Donald Trump exhorte l'Ukraine à négocier rapidement avant les pourparlers de Genève
Le président américain Donald Trump a exprimé son impatience envers l'Ukraine, lundi 16 février 2026, alors qu'il s'adressait à des journalistes à bord d'Air Force One lors d'un vol vers Washington. "L'Ukraine ferait mieux de venir à la table des discussions, et rapidement", a déclaré le chef d'État américain. Cette déclaration intervient à la veille d'une nouvelle session de pourparlers à Genève impliquant des négociateurs russes, ukrainiens et américains.
Contexte militaire tendu et avancées ukrainiennes
Dans un contexte de tensions persistantes, le ministère de la défense ukrainien a rapporté que les forces russes ont lancé 91 missiles balistiques contre l'Ukraine en janvier, constituant le chiffre mensuel le plus élevé depuis le début du conflit. Malgré cette escalade, l'armée ukrainienne a réalisé des gains territoriaux significatifs.
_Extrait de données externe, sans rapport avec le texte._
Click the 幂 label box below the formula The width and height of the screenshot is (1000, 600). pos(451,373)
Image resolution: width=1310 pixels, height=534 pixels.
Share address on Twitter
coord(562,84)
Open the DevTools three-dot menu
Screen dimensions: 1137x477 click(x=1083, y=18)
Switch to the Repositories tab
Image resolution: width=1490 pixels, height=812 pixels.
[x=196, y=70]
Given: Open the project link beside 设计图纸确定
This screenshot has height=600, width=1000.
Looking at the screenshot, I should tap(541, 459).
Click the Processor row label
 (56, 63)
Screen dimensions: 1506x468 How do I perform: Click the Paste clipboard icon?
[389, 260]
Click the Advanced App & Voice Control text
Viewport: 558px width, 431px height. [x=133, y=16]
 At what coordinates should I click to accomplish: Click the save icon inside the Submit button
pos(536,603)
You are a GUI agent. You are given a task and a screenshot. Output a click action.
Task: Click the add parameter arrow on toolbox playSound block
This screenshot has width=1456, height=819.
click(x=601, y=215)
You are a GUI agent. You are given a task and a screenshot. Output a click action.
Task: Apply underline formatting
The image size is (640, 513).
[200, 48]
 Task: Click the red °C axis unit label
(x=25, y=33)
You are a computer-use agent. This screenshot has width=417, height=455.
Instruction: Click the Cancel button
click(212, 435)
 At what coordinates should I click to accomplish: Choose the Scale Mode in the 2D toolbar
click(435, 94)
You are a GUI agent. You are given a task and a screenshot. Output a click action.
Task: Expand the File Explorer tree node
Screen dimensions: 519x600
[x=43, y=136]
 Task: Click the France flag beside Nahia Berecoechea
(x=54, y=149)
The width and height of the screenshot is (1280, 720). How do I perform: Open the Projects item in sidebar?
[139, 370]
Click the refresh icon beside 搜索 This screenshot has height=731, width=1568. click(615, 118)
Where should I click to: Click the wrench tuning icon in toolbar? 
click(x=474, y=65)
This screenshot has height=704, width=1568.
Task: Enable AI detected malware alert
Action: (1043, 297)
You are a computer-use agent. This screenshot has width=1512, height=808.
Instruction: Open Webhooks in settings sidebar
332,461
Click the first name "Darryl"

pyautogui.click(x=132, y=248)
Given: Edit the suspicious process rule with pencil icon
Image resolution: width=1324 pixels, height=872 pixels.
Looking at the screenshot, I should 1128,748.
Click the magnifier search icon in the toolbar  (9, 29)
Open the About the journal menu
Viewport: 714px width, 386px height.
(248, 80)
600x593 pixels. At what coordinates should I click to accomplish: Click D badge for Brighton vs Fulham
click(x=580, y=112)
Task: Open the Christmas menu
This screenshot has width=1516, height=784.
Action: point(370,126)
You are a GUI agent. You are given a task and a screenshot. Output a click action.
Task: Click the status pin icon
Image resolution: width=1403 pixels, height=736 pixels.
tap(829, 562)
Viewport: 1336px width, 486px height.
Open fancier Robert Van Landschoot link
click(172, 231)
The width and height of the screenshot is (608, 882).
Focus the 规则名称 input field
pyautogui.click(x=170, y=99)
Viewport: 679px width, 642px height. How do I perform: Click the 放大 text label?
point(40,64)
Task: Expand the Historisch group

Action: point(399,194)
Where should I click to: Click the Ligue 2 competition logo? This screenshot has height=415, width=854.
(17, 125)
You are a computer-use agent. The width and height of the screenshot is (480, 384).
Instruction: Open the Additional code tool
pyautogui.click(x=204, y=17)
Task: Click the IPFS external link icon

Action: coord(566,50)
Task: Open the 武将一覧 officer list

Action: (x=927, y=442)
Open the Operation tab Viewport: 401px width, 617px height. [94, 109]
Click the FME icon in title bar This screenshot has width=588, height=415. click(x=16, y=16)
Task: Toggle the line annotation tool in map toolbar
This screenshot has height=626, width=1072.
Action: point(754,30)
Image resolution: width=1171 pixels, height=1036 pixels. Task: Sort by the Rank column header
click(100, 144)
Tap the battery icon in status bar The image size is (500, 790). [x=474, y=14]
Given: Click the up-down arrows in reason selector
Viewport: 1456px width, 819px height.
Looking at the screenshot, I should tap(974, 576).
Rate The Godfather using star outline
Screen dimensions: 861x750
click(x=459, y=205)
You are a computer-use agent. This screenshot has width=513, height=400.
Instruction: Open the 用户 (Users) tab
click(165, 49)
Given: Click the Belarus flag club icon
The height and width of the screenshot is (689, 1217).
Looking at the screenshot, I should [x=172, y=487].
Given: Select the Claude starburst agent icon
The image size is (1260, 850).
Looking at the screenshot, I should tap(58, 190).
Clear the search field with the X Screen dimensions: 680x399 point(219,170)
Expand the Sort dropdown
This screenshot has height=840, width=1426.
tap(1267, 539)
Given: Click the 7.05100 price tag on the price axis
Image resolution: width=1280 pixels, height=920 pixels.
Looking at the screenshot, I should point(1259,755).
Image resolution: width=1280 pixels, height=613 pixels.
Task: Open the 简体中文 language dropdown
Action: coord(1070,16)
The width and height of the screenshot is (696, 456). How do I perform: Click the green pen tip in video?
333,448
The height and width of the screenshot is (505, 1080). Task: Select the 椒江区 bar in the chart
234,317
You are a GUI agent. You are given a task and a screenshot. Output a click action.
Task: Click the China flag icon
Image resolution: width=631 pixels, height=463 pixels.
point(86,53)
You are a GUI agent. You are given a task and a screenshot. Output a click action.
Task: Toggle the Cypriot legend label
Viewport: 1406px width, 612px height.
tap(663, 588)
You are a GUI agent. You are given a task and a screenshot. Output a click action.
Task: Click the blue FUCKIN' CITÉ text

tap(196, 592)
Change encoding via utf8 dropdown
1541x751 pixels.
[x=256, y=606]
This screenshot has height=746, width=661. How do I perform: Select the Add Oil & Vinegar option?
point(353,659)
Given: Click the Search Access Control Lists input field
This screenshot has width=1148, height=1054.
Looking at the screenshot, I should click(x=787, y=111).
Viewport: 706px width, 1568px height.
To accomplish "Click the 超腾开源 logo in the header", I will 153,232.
Selon des données de l'Institute for the Study of War analysées par l'AFP, les forces ukrainiennes ont repris 201 kilomètres carrés à l'armée russe entre mercredi et dimanche. Ces contre-attaques coïncident avec des signalements d'interruption des antennes Starlink utilisées par Moscou sur le front, ce qui pourrait expliquer les difficultés logistiques rencontrées par les forces russes.
Les demandes de sécurité de Zelensky avant Genève
Le président ukrainien Volodymyr Zelensky a formulé des exigences claires avant le début des négociations de Genève. Il appelle à des garanties de sécurité "claires" pour l'Ukraine, rappelant que la population ne fait plus confiance aux promesses internationales après l'expérience du mémorandum de Budapest.
"Quand on demande des compromis à des gens qui sont attaqués et qui ne sont pas les agresseurs, que leur donne-t-on en échange ?", s'est interrogé Zelensky sur les réseaux sociaux. Il a souligné que de nombreux Ukrainiens, ayant perdu des proches et leurs maisons, craignent que la Russie ne "revienne" et veulent comprendre concrètement ce que signifient les garanties de sécurité proposées.
Développements politiques et diplomatiques
Plusieurs événements marquent le paysage politique international :
- La France a tenu les autorités russes pour "pleinement responsables" de la mort de l'opposant Alexeï Navalny, deux ans après son décès en prison, appelant à une enquête indépendante.
- L'ex-ministre ukrainien de l'énergie German Galushchenko a été arrêté et est soupçonné de blanchiment d'argent et de participation à une organisation criminelle.
- La Hongrie s'est déclarée prête à accueillir un "sommet pour la paix", affirmant être le seul pays européen à soutenir les efforts de paix de Donald Trump.
- Le secrétaire d'État américain Marco Rubio a assuré que Washington ne forçait personne à accepter un accord pour mettre fin à la guerre.
Conditions de vie difficiles pour les civils ukrainiens
Sur le terrain, la population civile continue de souffrir des conséquences du conflit. À Kiev, une centaine de bâtiments sont toujours privés de chauffage suite à l'attaque russe du 12 février contre les infrastructures énergétiques. Halyna Budyuk, 66 ans, témoigne des conditions extrêmes : "Je ne peux pas me plaindre. Comparé à nos soldats qui vivent constamment sur le front par des températures aussi basses, ce que nous vivons ici n'est rien".
Dans son appartement où la température oscille entre 6 et 9°C, elle dort avec des gants et utilise plusieurs couches de vêtements pour se réchauffer. Ces témoignages illustrent la résilience de la population ukrainienne face à l'adversité.
Perspectives incertaines pour les négociations
Alors que les pourparlers de Genève s'annoncent complexes, le président tchèque Petr Pavel a exprimé son scepticisme quant à la possibilité d'un accord de paix rapide. "Quiconque s'attendait à ce qu'un accord soit trouvé à court terme a certainement fait preuve de naïveté", a-t-il déclaré, soulignant que la Russie n'a pas encore montré de volonté réelle de négocier.
Le Kremlin a par ailleurs rejeté les conclusions de l'enquête européenne sur la mort de Navalny, les qualifiant de "biaisées et infondées". Cette position contraste avec les appels internationaux à la transparence et à la responsabilisation.